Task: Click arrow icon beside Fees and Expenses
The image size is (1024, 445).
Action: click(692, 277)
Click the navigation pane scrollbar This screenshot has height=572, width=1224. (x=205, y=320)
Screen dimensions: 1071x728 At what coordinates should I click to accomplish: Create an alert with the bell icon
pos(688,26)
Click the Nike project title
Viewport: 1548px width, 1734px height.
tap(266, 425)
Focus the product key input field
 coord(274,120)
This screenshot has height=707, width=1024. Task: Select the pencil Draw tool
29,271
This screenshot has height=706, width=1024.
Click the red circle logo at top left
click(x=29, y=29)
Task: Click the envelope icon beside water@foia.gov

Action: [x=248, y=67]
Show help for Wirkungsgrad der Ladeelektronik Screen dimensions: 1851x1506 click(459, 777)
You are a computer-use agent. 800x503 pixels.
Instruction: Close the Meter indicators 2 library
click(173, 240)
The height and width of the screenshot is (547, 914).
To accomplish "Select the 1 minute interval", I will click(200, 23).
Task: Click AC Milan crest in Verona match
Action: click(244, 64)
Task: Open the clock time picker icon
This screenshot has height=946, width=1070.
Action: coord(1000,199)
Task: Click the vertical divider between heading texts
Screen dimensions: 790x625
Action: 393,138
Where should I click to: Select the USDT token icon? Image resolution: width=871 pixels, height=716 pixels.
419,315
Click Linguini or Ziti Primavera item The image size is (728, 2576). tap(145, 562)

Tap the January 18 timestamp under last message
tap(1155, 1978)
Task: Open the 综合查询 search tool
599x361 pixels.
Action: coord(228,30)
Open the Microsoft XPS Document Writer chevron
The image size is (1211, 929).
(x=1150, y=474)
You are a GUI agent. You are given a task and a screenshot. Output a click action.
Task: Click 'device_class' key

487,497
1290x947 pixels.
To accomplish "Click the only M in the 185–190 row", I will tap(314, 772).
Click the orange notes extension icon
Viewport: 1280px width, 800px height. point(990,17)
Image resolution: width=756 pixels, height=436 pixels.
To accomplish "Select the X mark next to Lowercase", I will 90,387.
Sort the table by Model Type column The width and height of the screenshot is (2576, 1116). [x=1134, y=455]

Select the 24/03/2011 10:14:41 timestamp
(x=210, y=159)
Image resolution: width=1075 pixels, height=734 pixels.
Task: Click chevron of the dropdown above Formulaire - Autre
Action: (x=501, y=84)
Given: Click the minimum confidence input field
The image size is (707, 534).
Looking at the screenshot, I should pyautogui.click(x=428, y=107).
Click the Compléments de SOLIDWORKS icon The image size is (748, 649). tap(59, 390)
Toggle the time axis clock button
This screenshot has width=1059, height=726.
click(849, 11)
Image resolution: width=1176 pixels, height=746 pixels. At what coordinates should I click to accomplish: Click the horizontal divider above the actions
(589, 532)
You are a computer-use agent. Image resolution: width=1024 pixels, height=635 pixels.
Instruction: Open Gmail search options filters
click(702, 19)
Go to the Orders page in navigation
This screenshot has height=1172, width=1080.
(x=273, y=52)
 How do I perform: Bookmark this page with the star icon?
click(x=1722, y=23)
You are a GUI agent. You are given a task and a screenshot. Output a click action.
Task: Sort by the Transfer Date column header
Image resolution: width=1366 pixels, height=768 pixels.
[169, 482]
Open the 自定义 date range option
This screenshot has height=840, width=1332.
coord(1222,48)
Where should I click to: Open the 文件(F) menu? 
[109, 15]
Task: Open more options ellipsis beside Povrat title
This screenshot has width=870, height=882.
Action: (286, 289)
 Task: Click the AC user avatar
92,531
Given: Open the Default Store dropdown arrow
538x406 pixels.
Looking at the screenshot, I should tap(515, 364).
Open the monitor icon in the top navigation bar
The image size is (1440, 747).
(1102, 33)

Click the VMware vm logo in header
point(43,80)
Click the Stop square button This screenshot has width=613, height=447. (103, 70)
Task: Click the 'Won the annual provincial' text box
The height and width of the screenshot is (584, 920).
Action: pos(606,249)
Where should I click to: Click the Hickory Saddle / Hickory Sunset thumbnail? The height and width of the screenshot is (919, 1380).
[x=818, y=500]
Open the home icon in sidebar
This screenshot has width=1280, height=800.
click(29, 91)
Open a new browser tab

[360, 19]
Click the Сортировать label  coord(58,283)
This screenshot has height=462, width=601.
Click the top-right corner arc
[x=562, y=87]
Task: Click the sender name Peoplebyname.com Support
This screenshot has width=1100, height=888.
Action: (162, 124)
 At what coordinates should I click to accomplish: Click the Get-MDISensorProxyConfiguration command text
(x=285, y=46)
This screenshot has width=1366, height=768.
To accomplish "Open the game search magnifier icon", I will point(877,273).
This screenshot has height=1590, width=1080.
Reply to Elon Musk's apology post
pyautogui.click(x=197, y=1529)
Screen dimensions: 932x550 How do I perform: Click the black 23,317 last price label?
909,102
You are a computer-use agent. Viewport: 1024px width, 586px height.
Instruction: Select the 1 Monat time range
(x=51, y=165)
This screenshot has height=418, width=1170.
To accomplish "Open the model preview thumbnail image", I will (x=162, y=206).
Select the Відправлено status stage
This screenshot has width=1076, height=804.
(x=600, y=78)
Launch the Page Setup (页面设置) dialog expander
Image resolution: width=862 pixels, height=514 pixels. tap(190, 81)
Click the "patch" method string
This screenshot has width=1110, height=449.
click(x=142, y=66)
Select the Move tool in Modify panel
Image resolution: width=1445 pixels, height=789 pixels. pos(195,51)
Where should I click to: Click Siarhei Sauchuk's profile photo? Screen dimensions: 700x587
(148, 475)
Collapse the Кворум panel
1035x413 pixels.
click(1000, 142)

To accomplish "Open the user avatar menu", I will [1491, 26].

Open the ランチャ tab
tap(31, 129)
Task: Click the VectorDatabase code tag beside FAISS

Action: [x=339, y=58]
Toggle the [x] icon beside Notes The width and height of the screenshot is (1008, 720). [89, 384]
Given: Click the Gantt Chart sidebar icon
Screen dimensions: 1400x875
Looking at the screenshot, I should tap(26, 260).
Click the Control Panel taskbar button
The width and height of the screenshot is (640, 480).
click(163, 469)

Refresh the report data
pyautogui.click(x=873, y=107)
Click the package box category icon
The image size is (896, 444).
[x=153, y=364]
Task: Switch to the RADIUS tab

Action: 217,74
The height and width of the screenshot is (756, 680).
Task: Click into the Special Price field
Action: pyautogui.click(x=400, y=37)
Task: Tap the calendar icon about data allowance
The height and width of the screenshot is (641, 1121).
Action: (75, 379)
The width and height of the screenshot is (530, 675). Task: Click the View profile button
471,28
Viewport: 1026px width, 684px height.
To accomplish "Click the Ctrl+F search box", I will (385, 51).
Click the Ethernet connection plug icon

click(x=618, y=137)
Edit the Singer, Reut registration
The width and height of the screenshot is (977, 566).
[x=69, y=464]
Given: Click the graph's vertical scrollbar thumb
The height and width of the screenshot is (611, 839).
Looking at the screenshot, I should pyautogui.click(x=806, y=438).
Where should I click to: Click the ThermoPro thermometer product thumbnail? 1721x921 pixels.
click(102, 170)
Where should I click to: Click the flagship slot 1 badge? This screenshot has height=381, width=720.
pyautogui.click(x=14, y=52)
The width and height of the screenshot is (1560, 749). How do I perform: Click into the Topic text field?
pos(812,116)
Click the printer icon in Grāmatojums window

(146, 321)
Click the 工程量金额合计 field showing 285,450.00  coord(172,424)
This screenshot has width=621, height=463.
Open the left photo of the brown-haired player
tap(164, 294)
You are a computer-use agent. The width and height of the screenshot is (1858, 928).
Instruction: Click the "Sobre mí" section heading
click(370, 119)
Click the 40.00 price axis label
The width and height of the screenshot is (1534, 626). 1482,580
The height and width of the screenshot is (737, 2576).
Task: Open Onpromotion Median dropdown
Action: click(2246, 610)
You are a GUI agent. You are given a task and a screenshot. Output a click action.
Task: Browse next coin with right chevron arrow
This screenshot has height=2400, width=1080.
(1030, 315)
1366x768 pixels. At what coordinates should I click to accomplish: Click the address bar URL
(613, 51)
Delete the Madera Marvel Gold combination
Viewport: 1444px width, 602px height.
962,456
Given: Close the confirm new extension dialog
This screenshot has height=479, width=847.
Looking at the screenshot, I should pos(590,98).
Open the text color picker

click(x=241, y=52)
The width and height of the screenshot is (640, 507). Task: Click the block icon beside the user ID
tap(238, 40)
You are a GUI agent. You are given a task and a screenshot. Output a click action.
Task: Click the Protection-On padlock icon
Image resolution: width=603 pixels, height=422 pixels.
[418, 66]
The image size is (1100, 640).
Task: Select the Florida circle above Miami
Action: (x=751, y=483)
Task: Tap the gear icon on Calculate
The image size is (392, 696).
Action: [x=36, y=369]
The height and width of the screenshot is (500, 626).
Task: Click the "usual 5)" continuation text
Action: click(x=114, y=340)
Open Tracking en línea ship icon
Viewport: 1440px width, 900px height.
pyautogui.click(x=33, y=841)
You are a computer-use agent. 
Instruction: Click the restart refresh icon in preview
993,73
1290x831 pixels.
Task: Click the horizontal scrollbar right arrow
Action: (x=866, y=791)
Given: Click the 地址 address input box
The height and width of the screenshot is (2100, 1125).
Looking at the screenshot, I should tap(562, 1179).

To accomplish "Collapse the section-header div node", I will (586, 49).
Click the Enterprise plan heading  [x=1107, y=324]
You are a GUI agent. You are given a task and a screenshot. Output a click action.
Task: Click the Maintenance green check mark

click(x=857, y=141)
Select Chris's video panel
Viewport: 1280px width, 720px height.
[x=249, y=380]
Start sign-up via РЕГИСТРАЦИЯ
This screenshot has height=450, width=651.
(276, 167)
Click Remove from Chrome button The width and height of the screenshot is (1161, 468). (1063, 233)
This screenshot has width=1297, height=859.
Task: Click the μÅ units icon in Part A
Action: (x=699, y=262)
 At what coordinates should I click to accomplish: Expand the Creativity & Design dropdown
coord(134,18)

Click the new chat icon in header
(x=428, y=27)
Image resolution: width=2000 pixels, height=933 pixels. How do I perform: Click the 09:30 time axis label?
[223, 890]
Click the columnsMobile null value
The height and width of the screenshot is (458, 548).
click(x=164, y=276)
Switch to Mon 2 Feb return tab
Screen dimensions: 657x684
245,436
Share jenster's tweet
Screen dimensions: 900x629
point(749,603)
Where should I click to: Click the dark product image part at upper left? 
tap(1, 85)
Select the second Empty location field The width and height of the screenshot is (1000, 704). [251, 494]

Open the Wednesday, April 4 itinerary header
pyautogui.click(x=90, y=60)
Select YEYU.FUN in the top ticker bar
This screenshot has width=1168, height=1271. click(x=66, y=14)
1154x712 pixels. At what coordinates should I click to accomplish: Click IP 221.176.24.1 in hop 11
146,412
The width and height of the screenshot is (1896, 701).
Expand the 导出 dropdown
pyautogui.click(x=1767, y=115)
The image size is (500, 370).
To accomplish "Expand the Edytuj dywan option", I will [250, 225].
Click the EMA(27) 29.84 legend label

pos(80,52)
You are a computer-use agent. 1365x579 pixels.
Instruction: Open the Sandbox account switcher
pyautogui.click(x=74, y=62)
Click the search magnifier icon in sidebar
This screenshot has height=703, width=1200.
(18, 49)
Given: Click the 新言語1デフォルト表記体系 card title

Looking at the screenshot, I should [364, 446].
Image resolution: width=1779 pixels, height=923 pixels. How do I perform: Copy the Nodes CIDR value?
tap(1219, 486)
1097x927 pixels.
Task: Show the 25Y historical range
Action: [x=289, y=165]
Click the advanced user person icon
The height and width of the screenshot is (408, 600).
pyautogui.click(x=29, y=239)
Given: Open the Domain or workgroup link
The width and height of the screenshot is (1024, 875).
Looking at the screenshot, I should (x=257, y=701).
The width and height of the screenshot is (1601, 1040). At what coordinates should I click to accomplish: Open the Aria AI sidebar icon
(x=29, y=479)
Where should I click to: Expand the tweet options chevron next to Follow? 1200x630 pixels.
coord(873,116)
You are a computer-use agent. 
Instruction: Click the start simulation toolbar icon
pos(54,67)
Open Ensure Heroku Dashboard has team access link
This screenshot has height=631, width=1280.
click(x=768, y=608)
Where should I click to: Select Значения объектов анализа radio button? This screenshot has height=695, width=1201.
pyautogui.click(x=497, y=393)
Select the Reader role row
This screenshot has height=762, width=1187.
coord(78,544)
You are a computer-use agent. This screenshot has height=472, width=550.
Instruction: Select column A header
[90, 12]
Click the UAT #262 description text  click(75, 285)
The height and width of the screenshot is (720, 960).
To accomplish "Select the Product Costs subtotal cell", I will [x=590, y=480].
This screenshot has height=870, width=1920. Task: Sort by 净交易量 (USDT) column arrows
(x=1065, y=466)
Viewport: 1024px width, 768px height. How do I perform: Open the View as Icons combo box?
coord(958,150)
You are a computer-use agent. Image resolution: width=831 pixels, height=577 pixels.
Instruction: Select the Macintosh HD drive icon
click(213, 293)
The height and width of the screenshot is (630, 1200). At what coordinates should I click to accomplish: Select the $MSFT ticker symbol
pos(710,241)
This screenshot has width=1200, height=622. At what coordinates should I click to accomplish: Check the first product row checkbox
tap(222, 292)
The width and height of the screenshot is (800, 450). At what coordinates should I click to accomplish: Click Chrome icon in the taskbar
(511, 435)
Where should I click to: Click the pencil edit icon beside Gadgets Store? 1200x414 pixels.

▶ TASK TO CARRY OUT:
In the listing above, transcribe exactly everything from the line containing "The width and height of the screenshot is (640, 480)." down to the line containing "Edit the Singer, Reut registration", including both and nothing more.

▶ TASK SOLUTION:
The width and height of the screenshot is (640, 480).
click(163, 469)

Refresh the report data
pyautogui.click(x=873, y=107)
Click the package box category icon
The image size is (896, 444).
[x=153, y=364]
Task: Switch to the RADIUS tab

Action: 217,74
The height and width of the screenshot is (756, 680).
Task: Click into the Special Price field
Action: pyautogui.click(x=400, y=37)
Task: Tap the calendar icon about data allowance
The height and width of the screenshot is (641, 1121).
Action: (75, 379)
The width and height of the screenshot is (530, 675). Task: Click the View profile button
471,28
Viewport: 1026px width, 684px height.
To accomplish "Click the Ctrl+F search box", I will (385, 51).
Click the Ethernet connection plug icon

click(x=618, y=137)
Edit the Singer, Reut registration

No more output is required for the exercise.